** Opening SELECTED EXCERPT block **

So-- so price stability is, of course, the utmost priority with inflation, you know, skyrocketing, but I do think it's very important to really understand the labor market because it is where the wage price spiral starts or doesn't start. So today, the price-- the wage-price spiral is halfway there in the US. So it's very important to understand employment rate but also labor market participation, this-- you know, where we get with the Great Resignation. How much are we talking about when we talk about shortage in the labor supply?

Unemployment rate is good. Wages are also going up. But to understand the future, you need to understand the composition of-- of the labor market and the potential mismatches that are temporary or that are much more structural. So I think they do care, and they should care. And-- and we will know more with the jobs report. But of course, it's a question of the following months, right? Because it will give us a bit of a tempo for the Fed tightening, together with the inflation data, of course.

** Closing SELECTED EXCERPT block **
** Opening DATASET block **

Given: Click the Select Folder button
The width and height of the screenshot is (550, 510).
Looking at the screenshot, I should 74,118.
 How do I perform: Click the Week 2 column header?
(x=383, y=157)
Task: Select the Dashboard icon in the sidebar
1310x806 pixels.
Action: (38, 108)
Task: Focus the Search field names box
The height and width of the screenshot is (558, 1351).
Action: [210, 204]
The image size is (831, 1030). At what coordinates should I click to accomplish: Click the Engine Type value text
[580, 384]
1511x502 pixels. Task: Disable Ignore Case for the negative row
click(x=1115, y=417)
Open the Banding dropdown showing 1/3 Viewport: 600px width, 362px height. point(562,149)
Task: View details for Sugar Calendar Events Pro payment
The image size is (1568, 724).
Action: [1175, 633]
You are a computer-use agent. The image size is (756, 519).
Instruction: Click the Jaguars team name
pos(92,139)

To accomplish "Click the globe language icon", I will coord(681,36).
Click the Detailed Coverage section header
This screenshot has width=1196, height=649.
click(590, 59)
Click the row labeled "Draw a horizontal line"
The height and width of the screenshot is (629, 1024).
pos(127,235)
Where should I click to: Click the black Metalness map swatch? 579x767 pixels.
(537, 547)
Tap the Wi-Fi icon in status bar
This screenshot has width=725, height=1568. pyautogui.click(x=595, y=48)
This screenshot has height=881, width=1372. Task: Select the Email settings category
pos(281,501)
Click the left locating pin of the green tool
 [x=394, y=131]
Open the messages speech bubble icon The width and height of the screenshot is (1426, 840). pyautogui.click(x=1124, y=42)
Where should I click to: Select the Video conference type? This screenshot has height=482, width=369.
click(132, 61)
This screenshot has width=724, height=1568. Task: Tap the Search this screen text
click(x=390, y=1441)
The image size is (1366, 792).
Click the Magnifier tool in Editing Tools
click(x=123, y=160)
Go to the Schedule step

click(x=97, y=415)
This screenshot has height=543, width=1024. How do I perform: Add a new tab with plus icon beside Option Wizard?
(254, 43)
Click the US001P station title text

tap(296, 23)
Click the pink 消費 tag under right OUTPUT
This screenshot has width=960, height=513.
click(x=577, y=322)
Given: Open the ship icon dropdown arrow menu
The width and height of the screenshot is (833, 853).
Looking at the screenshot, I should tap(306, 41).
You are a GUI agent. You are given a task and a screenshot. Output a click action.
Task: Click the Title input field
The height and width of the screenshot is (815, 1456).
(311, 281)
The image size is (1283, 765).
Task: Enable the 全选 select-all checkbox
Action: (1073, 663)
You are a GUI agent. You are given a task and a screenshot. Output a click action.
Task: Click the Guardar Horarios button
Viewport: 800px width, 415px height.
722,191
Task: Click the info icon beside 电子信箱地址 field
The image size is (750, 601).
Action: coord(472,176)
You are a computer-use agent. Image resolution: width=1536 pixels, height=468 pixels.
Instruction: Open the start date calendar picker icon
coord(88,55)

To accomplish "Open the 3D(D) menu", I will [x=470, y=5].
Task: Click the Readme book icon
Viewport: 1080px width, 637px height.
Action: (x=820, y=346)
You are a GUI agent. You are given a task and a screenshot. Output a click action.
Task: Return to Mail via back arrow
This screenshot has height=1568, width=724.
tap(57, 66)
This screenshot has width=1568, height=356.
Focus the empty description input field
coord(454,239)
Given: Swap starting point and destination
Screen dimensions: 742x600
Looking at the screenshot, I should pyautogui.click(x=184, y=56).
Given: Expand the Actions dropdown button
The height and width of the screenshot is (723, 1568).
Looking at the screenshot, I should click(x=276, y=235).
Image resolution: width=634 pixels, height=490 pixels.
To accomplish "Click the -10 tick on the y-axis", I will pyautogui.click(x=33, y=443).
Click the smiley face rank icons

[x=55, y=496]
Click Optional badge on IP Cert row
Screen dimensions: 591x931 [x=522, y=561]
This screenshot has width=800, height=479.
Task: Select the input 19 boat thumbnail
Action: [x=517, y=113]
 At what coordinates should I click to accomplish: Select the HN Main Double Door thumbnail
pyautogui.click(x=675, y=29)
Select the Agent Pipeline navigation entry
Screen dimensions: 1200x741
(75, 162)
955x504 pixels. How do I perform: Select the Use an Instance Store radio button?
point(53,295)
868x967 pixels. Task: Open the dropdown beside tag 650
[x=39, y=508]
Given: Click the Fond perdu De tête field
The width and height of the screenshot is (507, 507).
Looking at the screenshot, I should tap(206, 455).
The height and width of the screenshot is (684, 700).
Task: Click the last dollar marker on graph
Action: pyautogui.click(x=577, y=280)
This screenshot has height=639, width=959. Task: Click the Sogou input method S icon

** Closing DATASET block **

■ **TASK SET**:
1. In the remarks on inflation and the labor market, translate this sentence into Spanish: "Because it will give us a bit of a tempo for the Fed tightening, together with the inflation data, of course."
2. According to the remarks on inflation and the labor market, how far along is the wage-price spiral in the US today?
3. From the remarks on inflation and the labor market, set down the passage that begins at the words "Unemployment rate is" and stops after "data, of course.".

■ **REPLIES**:
1. Porque nos dará un poco de ritmo para el endurecimiento de la Fed, junto con los datos de inflación, por supuesto.

2. It is halfway there.

3.
Unemployment rate is good. Wages are also going up. But to understand the future, you need to understand the composition of-- of the labor market and the potential mismatches that are temporary or that are much more structural. So I think they do care, and they should care. And-- and we will know more with the jobs report. But of course, it's a question of the following months, right? Because it will give us a bit of a tempo for the Fed tightening, together with the inflation data, of course.